[Stored items]
:::::

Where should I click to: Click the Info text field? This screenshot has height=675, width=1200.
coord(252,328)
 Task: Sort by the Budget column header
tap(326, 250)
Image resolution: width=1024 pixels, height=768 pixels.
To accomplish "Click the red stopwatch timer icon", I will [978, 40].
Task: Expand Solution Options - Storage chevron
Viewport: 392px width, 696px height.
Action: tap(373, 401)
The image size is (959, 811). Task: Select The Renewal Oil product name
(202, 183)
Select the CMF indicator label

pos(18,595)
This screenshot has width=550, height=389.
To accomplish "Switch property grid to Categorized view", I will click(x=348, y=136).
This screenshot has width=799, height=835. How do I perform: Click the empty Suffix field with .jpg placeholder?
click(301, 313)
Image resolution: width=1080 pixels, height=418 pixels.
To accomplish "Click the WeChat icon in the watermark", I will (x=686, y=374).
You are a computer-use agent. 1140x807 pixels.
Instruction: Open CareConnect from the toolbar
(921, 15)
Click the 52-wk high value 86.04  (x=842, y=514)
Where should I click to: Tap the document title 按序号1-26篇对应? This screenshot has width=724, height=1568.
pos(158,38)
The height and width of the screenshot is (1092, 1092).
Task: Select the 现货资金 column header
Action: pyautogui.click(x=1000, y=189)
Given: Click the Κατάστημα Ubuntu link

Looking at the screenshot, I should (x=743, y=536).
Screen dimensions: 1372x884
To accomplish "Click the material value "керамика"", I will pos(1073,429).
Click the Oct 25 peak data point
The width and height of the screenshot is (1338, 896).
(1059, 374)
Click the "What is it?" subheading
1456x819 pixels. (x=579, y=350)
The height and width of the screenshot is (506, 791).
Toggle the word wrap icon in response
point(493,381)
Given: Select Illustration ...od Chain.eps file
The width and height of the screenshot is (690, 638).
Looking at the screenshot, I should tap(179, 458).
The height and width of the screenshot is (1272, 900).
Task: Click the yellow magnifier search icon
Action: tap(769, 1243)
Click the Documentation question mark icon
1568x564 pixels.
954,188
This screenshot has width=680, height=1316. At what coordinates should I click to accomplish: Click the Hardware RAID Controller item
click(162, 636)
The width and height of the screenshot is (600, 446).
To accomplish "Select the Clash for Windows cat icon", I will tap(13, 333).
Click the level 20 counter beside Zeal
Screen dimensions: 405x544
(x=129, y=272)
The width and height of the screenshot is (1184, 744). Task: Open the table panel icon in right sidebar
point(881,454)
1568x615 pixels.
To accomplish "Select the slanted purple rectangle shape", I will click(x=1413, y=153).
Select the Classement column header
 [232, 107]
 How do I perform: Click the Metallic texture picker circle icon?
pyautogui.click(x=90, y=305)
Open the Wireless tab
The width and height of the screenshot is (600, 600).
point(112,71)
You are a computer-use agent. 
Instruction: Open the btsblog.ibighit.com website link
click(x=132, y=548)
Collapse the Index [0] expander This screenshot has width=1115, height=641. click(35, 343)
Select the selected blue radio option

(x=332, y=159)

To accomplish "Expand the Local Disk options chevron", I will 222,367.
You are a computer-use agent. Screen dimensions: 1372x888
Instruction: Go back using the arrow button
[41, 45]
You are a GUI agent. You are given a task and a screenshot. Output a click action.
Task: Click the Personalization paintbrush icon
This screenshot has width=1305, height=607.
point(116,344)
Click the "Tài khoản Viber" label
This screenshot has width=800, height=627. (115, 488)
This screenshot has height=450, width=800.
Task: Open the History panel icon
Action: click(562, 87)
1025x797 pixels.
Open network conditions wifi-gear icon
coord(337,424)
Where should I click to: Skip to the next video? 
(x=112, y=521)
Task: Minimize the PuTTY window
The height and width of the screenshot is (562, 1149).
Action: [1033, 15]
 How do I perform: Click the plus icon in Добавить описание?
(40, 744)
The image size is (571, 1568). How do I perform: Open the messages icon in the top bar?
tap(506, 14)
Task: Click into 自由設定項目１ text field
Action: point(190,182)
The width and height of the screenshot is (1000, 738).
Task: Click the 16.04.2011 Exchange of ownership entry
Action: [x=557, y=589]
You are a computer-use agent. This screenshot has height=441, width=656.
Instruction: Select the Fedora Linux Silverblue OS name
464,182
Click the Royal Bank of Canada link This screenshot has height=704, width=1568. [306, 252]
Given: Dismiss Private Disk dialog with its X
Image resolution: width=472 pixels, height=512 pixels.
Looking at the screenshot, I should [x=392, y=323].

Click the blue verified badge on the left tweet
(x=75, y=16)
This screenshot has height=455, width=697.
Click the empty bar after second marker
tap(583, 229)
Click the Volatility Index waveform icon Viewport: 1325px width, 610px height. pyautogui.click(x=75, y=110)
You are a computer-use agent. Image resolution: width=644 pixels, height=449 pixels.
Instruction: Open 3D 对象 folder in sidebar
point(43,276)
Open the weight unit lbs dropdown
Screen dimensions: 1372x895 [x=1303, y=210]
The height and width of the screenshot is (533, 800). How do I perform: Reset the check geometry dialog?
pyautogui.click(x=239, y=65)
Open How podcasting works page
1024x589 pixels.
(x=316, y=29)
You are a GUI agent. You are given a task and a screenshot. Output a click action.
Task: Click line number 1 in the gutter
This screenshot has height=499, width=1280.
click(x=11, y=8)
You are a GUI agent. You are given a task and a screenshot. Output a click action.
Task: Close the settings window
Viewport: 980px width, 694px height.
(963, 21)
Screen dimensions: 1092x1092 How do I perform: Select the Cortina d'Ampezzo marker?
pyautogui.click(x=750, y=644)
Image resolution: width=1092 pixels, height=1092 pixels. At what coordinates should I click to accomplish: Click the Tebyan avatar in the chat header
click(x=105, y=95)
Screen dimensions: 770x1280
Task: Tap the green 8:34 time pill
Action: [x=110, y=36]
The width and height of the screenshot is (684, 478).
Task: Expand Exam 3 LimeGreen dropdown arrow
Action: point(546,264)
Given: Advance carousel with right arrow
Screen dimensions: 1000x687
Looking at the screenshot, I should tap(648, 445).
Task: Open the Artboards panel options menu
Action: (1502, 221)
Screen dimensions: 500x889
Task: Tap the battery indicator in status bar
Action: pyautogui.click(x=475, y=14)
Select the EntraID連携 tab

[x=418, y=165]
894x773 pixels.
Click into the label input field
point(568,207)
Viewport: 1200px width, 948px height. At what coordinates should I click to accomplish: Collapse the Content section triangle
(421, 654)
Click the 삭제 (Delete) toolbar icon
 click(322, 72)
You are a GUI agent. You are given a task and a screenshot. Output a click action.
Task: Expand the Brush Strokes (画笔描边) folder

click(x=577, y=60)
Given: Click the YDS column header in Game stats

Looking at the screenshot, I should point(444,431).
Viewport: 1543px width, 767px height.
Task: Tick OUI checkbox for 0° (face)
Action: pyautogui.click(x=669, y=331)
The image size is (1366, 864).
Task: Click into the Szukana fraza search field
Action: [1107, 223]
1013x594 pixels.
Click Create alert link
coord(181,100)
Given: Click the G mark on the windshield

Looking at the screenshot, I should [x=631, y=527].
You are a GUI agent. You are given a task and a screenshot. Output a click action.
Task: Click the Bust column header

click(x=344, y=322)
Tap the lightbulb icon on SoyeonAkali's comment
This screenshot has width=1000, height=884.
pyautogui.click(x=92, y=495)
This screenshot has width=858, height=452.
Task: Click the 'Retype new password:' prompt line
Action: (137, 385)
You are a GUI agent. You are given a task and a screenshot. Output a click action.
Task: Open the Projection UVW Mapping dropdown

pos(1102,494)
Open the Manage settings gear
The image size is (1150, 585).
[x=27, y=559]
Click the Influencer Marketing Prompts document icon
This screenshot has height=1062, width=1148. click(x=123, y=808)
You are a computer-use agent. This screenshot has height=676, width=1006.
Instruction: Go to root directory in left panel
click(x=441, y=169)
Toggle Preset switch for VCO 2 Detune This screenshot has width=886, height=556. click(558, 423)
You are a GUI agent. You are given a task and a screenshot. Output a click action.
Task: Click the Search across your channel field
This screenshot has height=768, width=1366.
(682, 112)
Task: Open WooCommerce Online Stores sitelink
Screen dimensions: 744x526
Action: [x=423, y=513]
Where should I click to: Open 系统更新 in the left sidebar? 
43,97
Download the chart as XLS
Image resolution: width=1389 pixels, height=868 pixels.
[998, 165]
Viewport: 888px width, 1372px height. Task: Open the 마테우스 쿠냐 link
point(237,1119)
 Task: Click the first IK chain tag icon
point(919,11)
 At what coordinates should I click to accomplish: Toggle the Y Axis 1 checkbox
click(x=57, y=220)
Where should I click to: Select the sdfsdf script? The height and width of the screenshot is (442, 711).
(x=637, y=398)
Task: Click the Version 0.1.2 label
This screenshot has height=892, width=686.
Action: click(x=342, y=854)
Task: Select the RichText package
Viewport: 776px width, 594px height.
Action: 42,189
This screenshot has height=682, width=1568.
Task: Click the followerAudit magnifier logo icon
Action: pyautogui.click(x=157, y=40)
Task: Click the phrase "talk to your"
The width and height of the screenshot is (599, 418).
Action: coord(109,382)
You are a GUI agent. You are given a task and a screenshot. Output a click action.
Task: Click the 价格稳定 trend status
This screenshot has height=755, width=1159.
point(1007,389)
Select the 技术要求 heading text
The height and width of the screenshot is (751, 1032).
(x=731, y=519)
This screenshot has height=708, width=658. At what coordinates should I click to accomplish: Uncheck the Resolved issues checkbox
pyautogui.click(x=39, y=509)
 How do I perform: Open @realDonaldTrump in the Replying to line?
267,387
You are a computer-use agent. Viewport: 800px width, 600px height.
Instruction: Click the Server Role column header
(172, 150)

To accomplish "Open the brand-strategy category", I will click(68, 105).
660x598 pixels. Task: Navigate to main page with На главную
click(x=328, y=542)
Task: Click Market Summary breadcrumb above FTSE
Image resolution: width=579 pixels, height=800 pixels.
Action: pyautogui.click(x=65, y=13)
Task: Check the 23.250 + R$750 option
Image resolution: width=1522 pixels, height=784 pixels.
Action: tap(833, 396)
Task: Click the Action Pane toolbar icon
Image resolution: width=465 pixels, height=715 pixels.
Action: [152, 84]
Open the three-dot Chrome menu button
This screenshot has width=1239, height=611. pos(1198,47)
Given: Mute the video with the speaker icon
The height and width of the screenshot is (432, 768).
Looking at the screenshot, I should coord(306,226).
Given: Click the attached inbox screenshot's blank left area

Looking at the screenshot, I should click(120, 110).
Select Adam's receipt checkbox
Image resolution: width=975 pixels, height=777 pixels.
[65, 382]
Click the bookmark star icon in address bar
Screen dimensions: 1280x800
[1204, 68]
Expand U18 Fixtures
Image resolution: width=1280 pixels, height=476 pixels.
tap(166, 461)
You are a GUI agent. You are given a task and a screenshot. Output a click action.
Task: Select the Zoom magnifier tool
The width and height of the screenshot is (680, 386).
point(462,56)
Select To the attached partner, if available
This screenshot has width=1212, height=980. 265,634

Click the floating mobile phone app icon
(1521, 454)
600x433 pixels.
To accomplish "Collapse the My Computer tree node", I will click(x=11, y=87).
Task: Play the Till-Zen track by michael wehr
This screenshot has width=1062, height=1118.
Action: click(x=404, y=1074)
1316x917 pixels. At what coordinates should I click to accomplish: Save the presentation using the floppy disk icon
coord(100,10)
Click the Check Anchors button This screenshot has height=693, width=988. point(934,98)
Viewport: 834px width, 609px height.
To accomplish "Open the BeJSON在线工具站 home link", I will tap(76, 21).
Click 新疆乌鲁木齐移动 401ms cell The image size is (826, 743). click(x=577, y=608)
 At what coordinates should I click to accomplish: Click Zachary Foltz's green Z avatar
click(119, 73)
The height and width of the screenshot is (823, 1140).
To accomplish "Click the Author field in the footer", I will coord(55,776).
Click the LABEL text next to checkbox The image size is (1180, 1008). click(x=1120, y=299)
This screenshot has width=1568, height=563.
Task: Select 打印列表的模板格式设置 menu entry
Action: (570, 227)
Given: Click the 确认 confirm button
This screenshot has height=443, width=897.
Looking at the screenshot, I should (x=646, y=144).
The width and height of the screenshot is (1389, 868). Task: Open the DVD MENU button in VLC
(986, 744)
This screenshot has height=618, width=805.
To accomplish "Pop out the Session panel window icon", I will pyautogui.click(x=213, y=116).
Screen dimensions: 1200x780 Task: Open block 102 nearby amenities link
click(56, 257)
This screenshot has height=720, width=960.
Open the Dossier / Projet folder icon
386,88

:::::

Work to complete >>
In the data above, which lines include "your"? Return those lines.

Reply to the task >>
Task: Click the Search across your channel field
Task: Click the phrase "talk to your"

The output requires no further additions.